Смешанная структура неопатримониального правления приводит к одному фундаментальному последствию – к систематической неуверенности индивидов в том, как будут действовать в том или ином случае государственные институты или агенты. Патронаж и закон непредсказуемым образом подменяют друг друга, так что исход процесса правоприменения не всегда поддается прогнозированию. Как следствие, акторы стремятся преодолеть ситуацию неопределенности, действуя одновременно в двух направлениях – формальном и неформальном[609]. Амбивалентность неопатримониальной системы порождает два противоположных чувства – во-первых, страх перед непрозрачностью будущего, а во-вторых, связанную с ней же надежду на экстраординарное спасение. Фактор неформальных связей дает индивиду возможность вступить в переговоры, когда процедура при легально-бюрократическом порядке должна быть строго регламентирована законом и не подлежит никакому толкованию.
Чаадаевская история, помещенная в контекст неопатримониальной системы правоприменения, получает новое объяснение. Закон в случае верификации чаадаевского безумия действовал, но лишь частично.
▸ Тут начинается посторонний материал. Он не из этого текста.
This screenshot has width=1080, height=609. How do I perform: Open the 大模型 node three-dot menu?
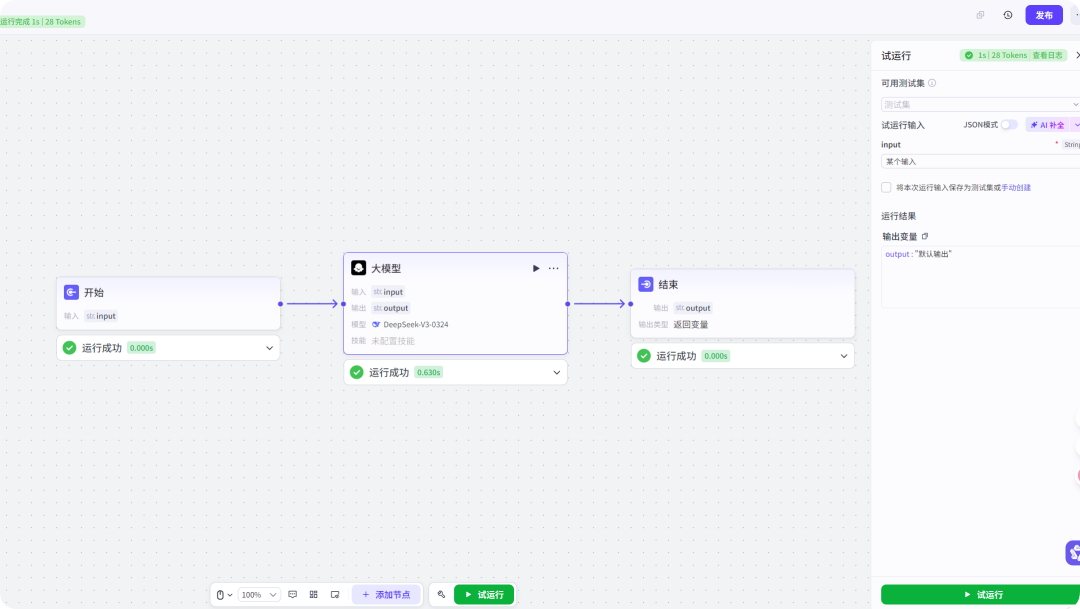(x=554, y=268)
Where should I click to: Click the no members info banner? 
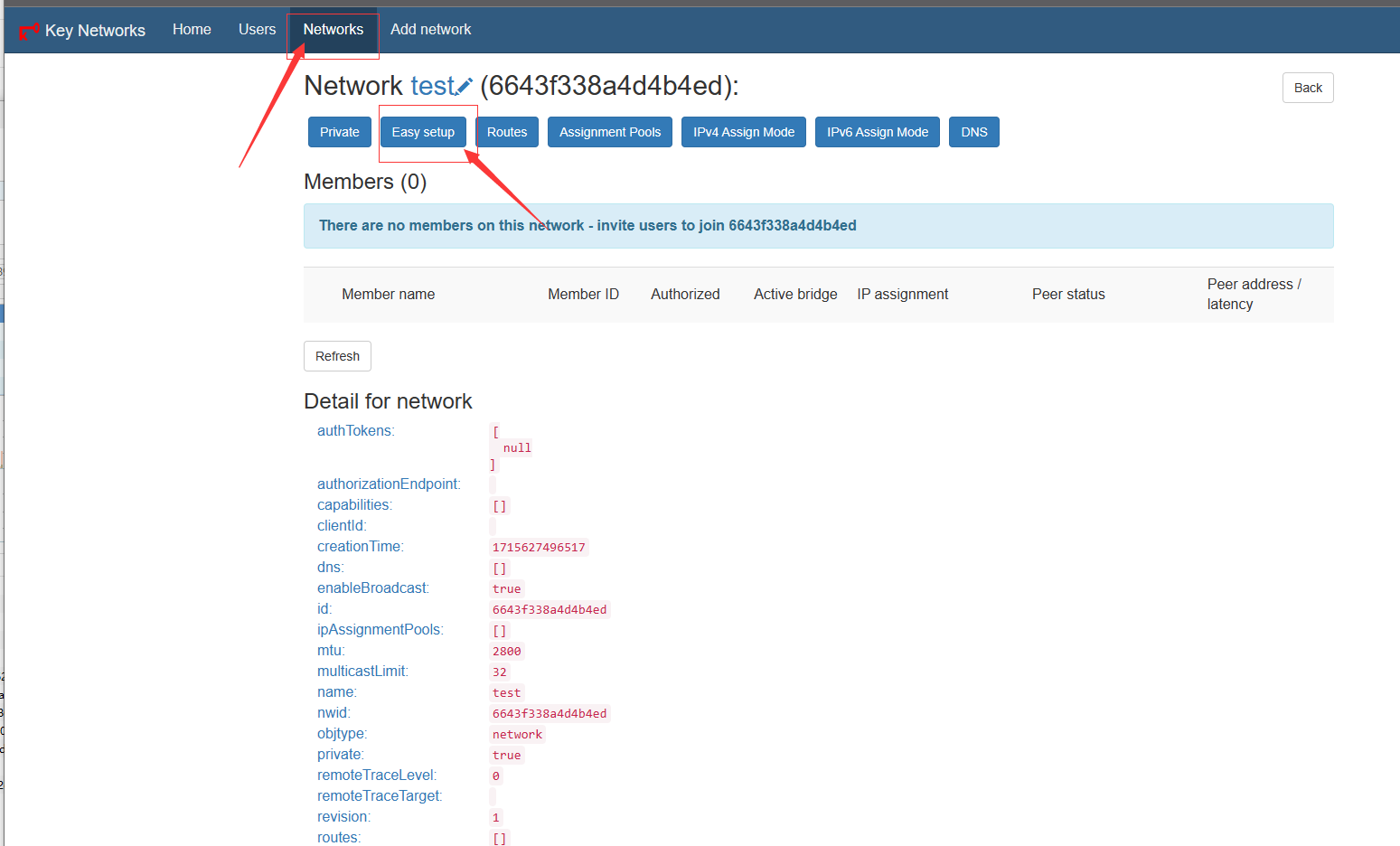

Император признал Чаадаева умалишенным – и это соответствовало легальным нормам первой половины XIX в., равно как и тот факт, что именно монарх по окончании следствия подтвердил диагноз, а затем в 1837 г. отменил собственное распоряжение. Чаадаева, чья свобода передвижения оказалась временно ограниченна, долгое время посещал врач, что также вписывалось в медико-правовой сценарий обращения с безумцами. В то же время в процессе над Чаадаевым отсутствовал фундаментальный элемент – дворянина следовало признать умалишенным только после официального освидетельствования в присутствии большого числа городских чиновников (вне зависимости от того, был ли он объявлен помешанным по распоряжению императора или нет). Ничего подобного не случилось, и это лишало процесс законности, вернее, ставило его итоги в зависимость от совокупности легальных и неформальных факторов.